**Task requirements**. Could you rewrite the items below, swapping "Task" for "Instruction" and leaving everything else unchanged, with the pictures left out of your answer?

**Input rows**.
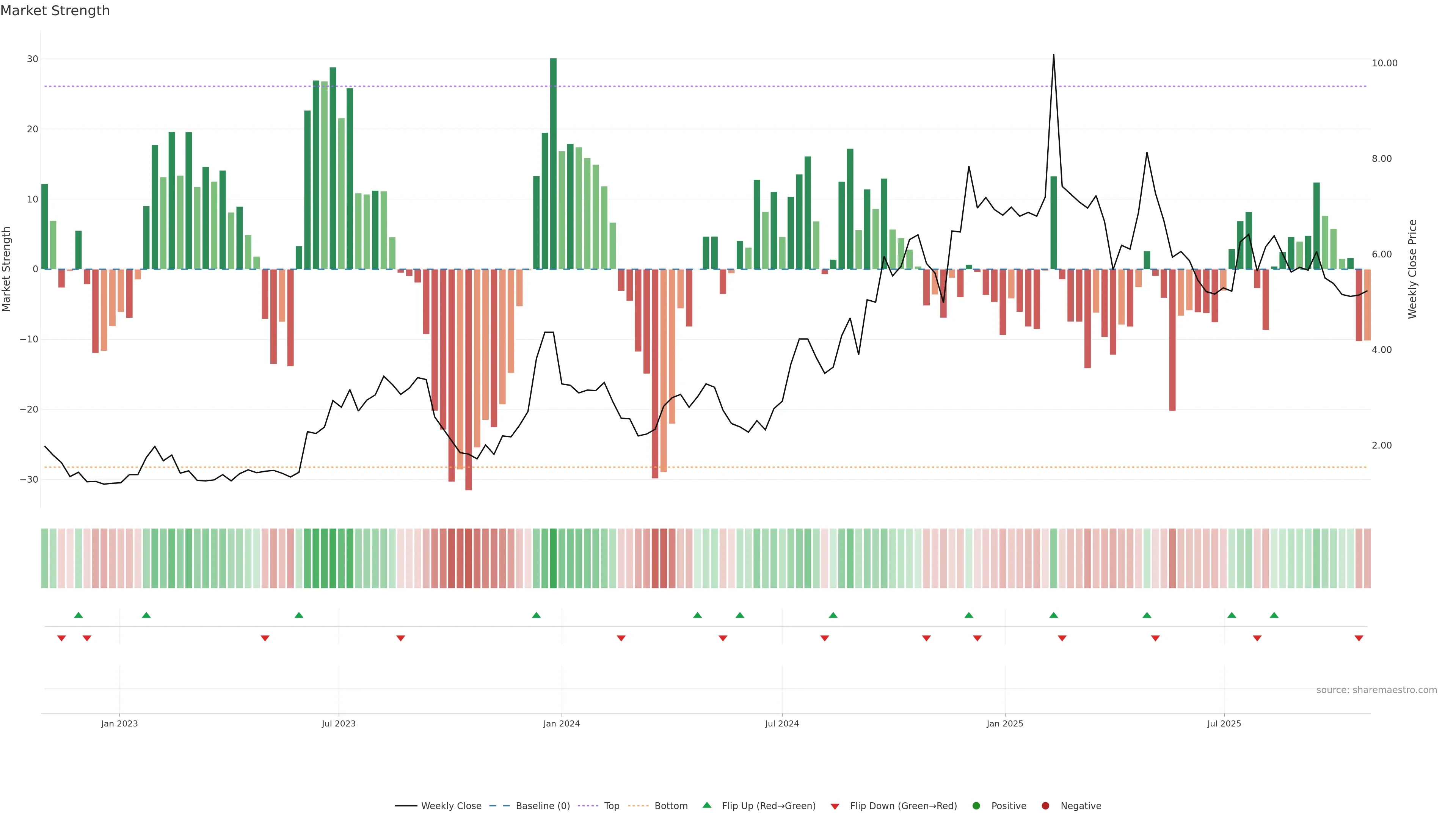
Task: Click the Jul 2023 x-axis label
Action: (339, 723)
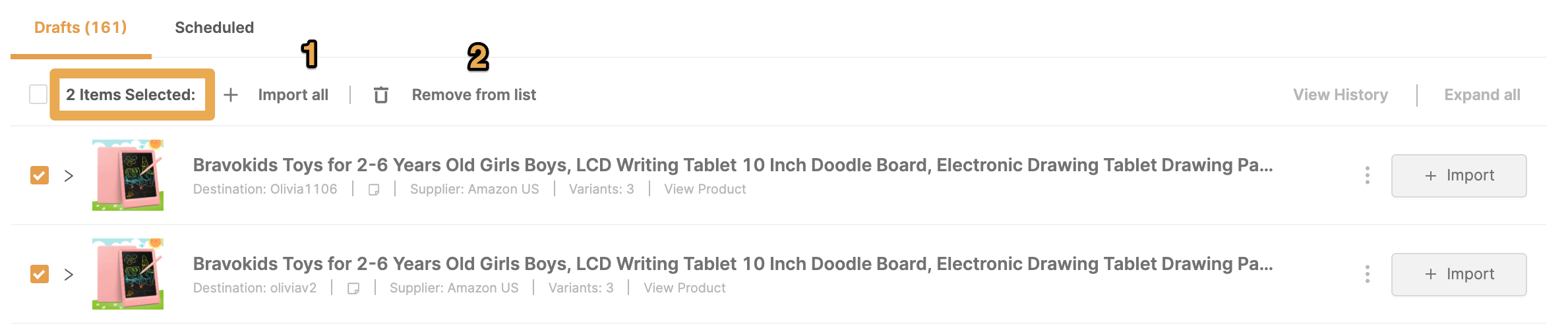The width and height of the screenshot is (1568, 328).
Task: Open three-dot menu for oliviav2 product
Action: (x=1367, y=274)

**Exercise solution**.
Instruction: Click the Jul 2023 x-axis label
Action: (339, 723)
The width and height of the screenshot is (1568, 328).
Instruction: Open three-dot menu for oliviav2 product
Action: (x=1367, y=274)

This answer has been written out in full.